> Problem to solve
What you produce should be the lines from the line containing "Instruction: Select the" through the last line below, both ends included, reproduced exactly and without pictures.

> Provided records
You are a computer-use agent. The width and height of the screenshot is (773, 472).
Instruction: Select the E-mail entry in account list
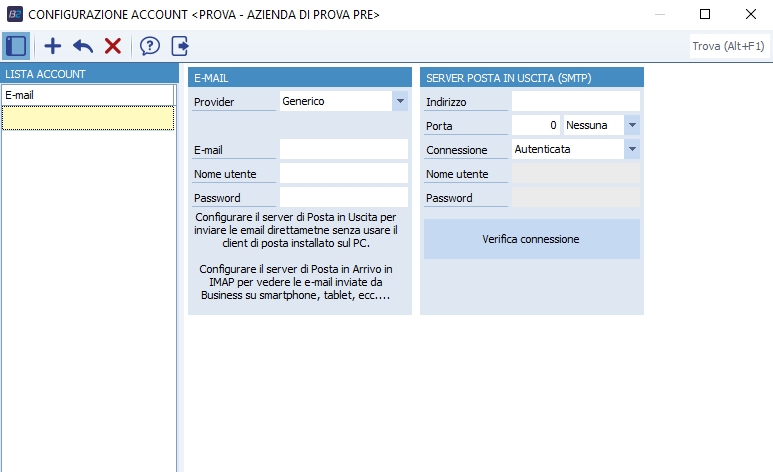[88, 95]
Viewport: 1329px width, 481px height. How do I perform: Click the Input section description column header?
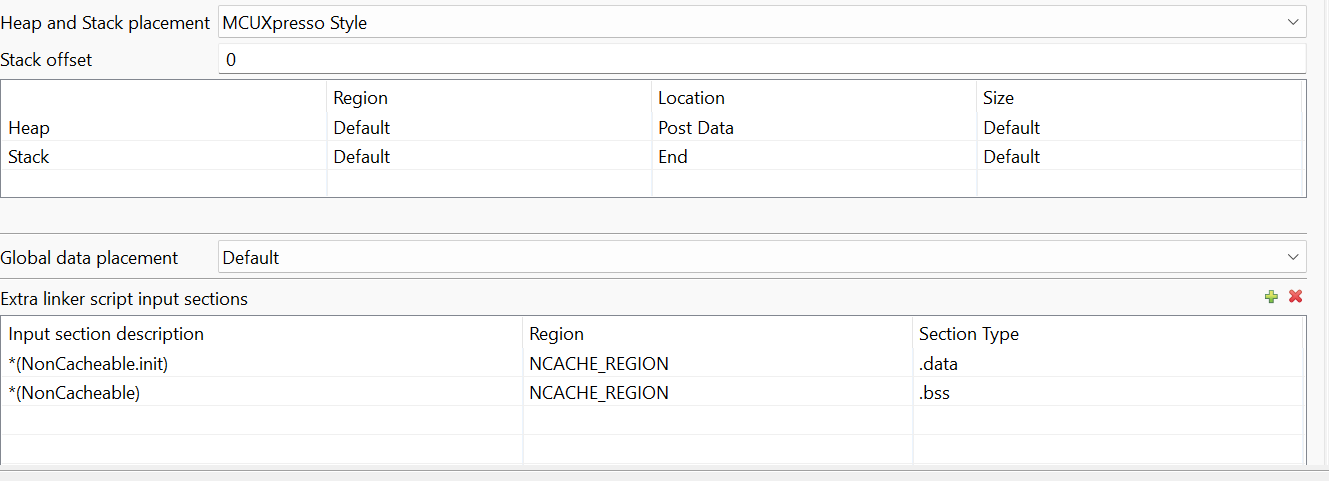pos(106,334)
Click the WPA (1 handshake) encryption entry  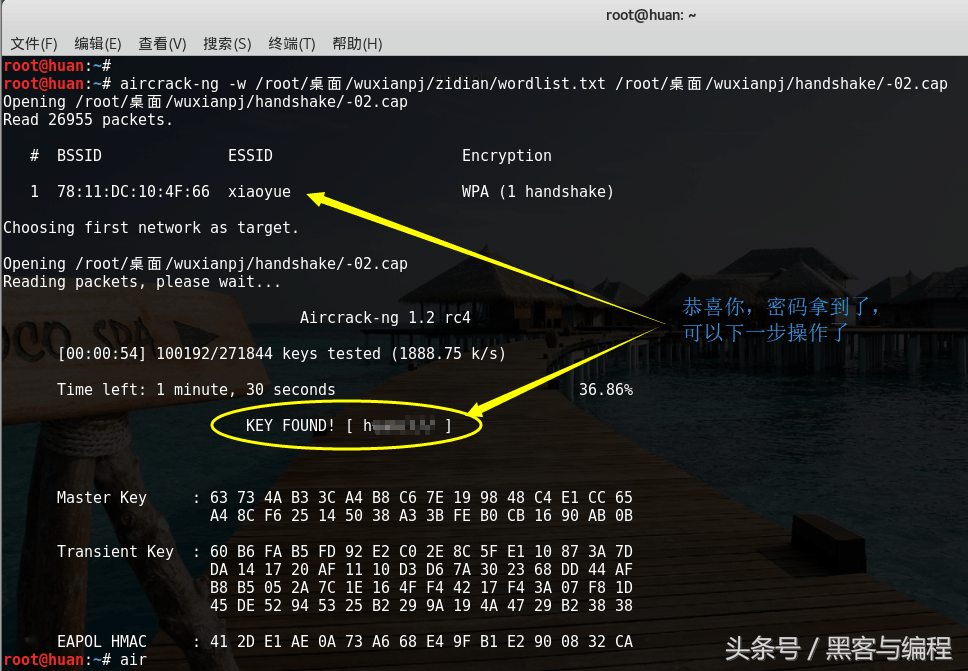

> The completed task
Instruction: Select the E-mail entry in account list
[88, 95]
Viewport: 1329px width, 481px height. How do I perform: Click the Input section description column header?
pos(106,334)
Click the WPA (1 handshake) encryption entry  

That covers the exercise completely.